Find the line holding "Image resolution: width=1920, height=1374." in the entries below. Give it again exactly, along with every line after it up to and including the line holding "Search (441, 1059)".

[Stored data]

----------

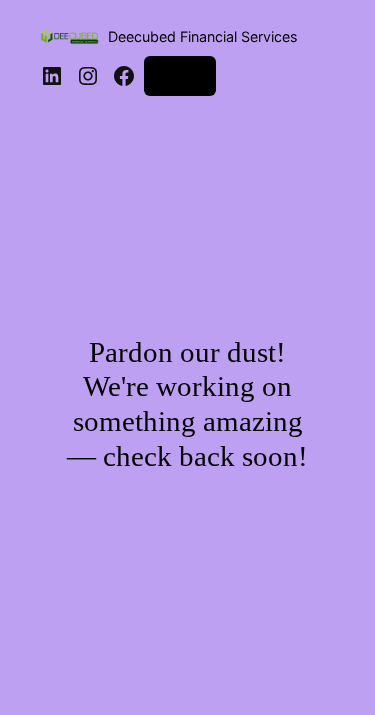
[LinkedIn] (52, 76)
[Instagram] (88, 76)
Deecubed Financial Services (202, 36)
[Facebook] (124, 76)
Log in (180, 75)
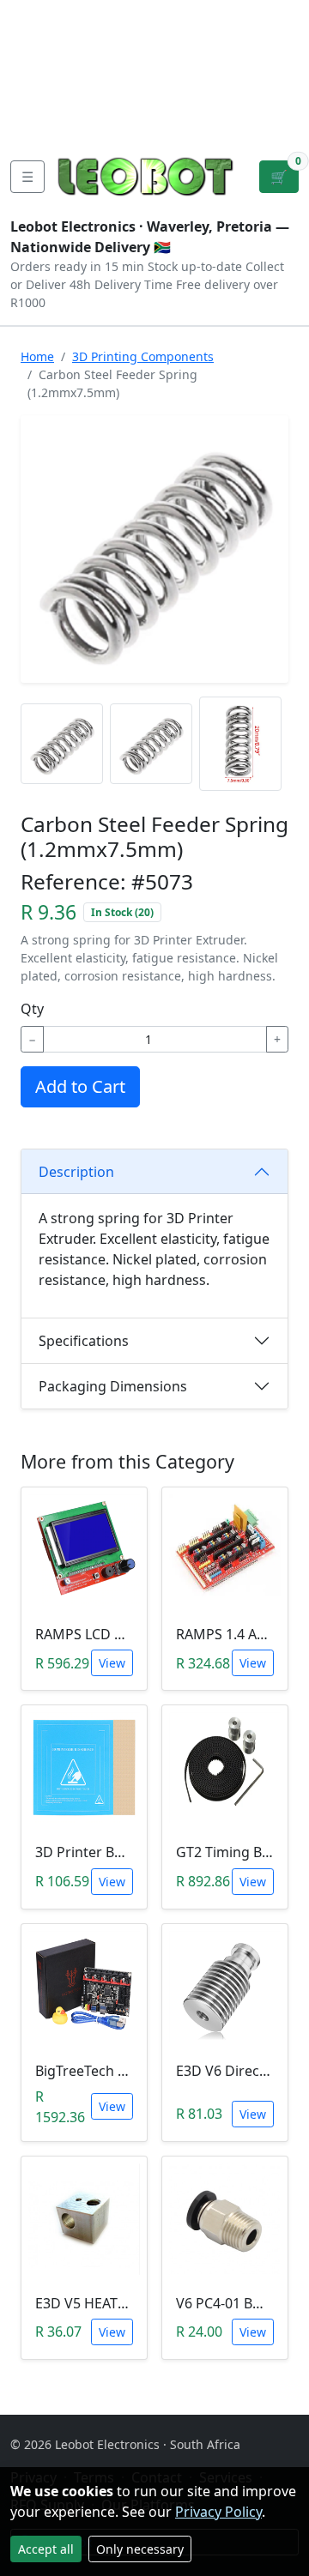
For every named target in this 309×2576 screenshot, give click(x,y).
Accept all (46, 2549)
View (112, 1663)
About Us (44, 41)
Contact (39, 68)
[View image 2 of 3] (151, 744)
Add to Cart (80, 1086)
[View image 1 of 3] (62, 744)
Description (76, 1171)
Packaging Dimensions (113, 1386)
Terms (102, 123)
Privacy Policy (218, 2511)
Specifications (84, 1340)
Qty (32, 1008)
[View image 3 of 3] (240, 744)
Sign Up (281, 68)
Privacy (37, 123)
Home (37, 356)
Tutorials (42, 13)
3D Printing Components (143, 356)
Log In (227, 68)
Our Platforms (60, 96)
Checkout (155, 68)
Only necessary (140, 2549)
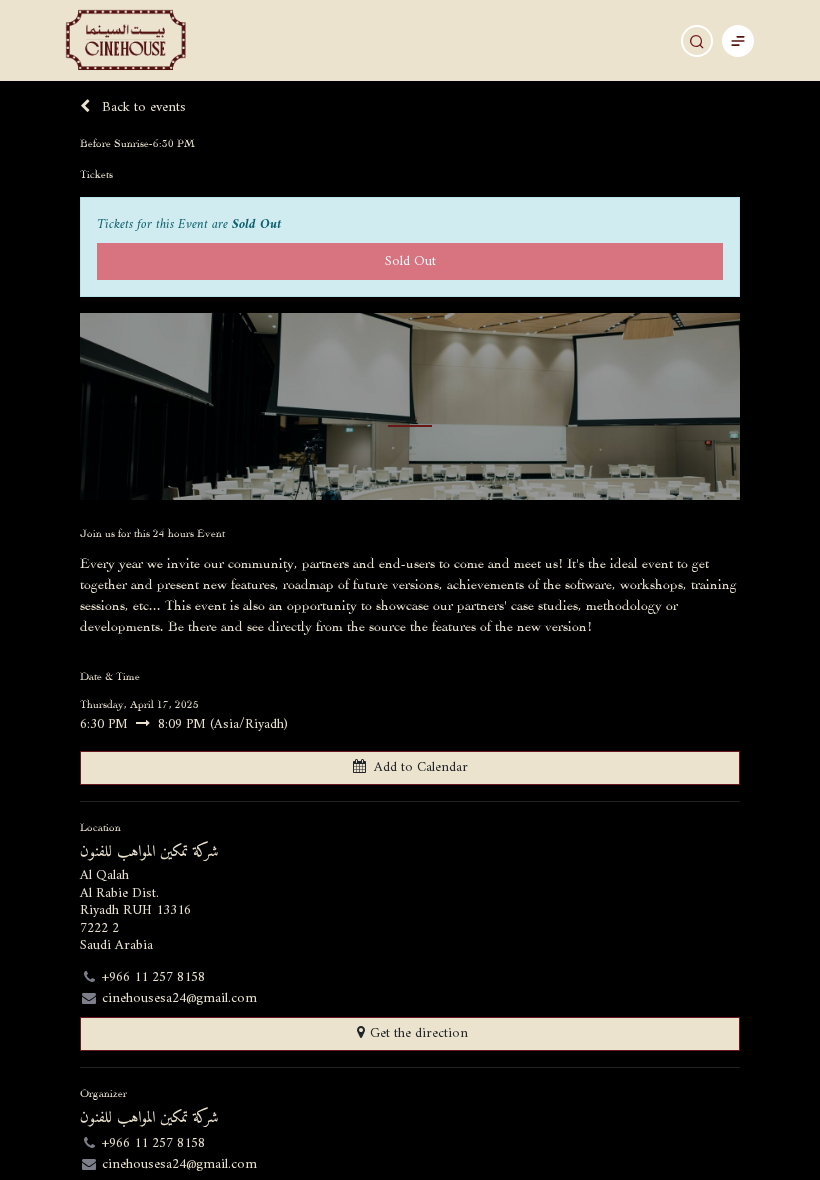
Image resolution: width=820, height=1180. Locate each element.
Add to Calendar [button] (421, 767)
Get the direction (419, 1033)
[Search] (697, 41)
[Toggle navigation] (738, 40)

----------

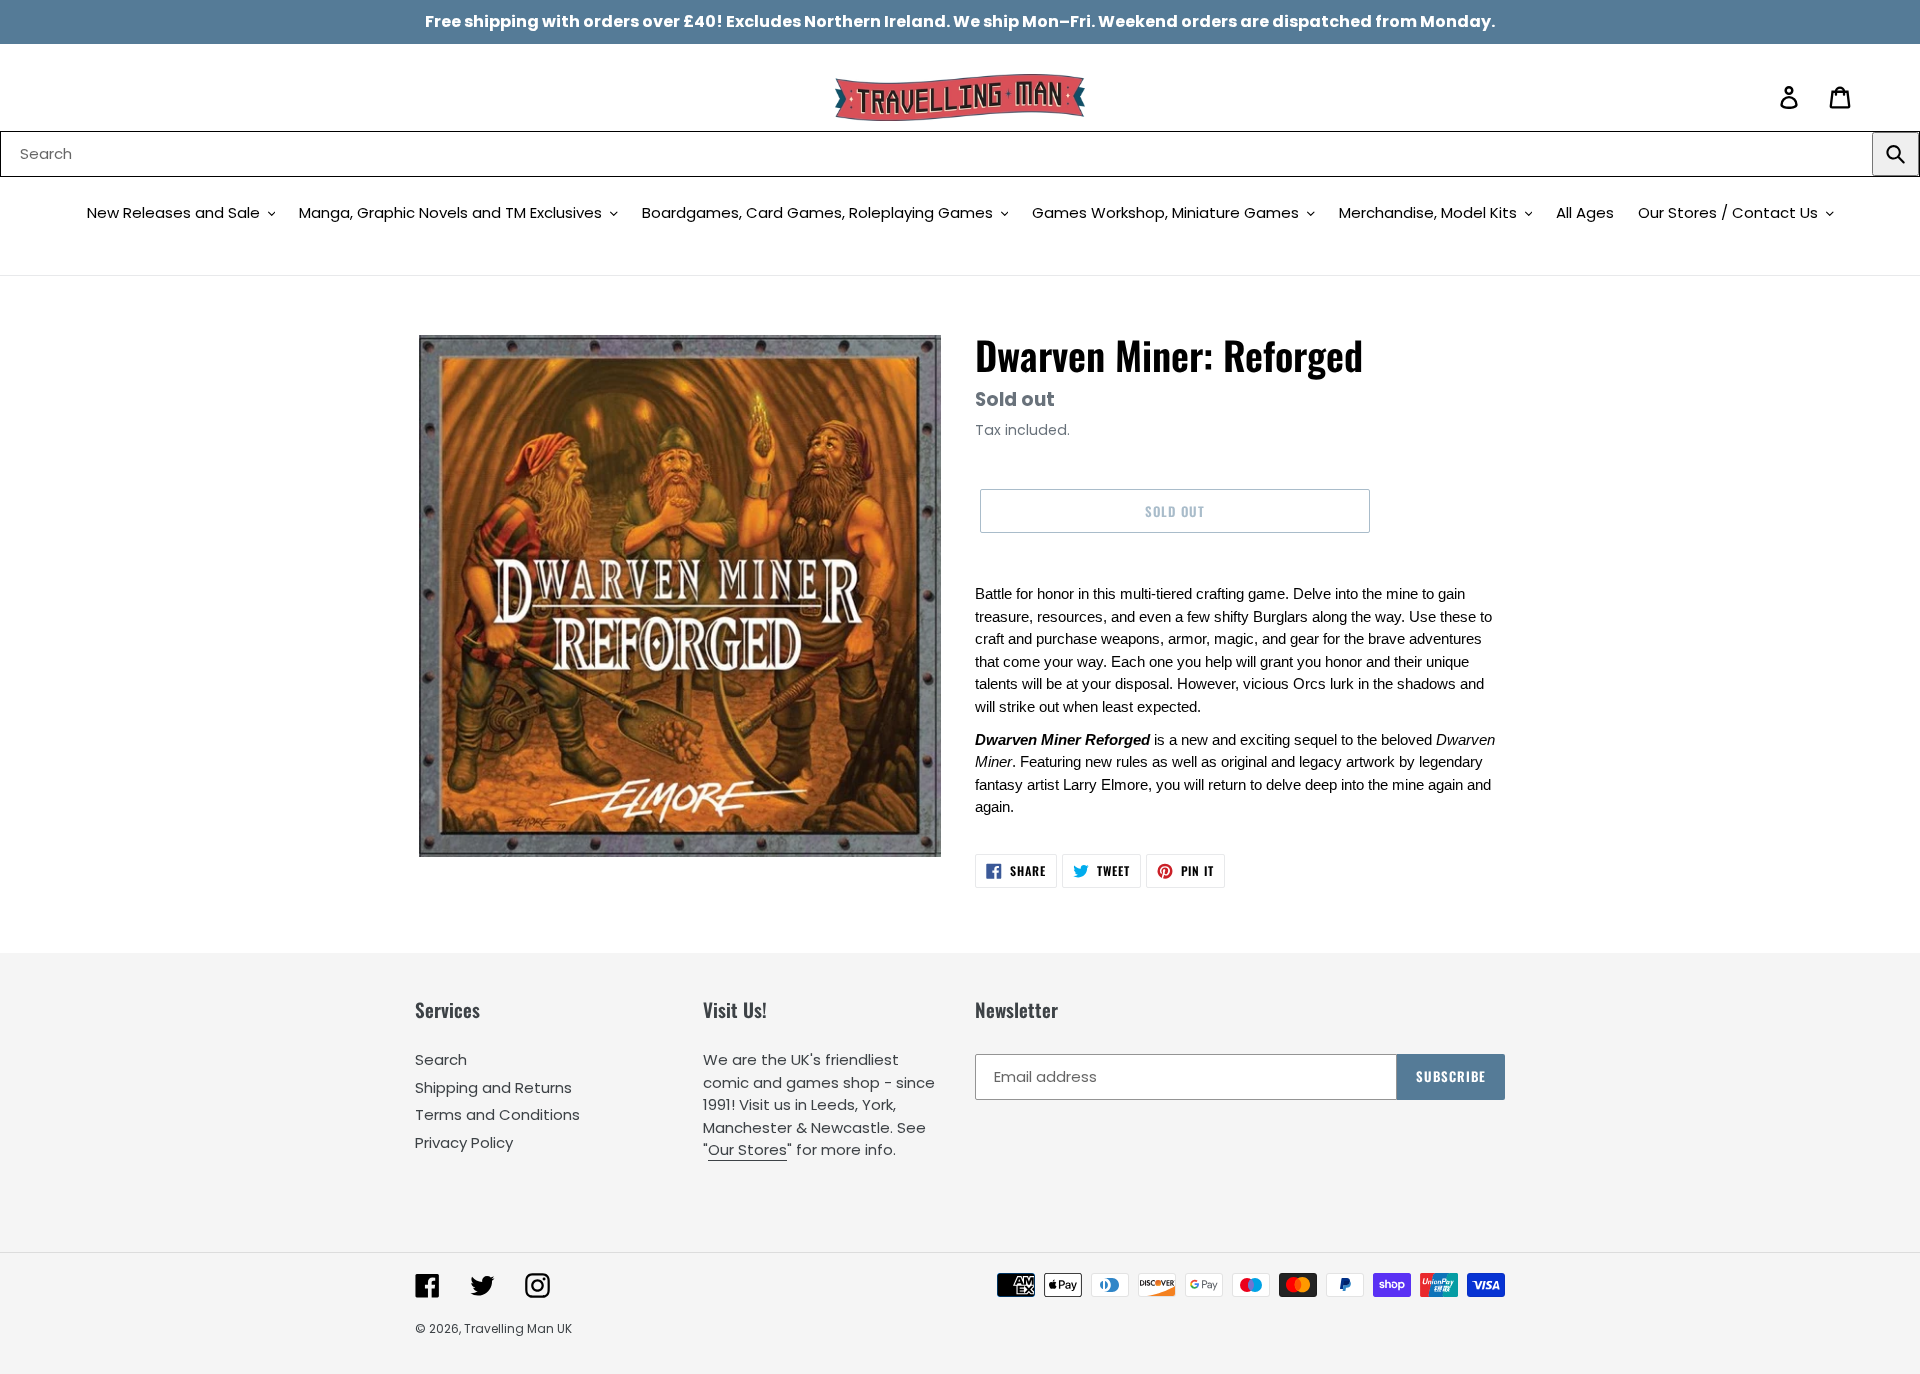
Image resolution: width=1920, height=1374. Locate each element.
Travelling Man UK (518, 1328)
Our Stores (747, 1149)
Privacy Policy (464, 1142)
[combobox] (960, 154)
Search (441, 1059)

----------

**RESPONSE AREA**
Image resolution: width=1920, height=1374. Locate each element.
Travelling Man UK (518, 1328)
Our Stores (747, 1149)
Privacy Policy (464, 1142)
[combobox] (960, 154)
Search (441, 1059)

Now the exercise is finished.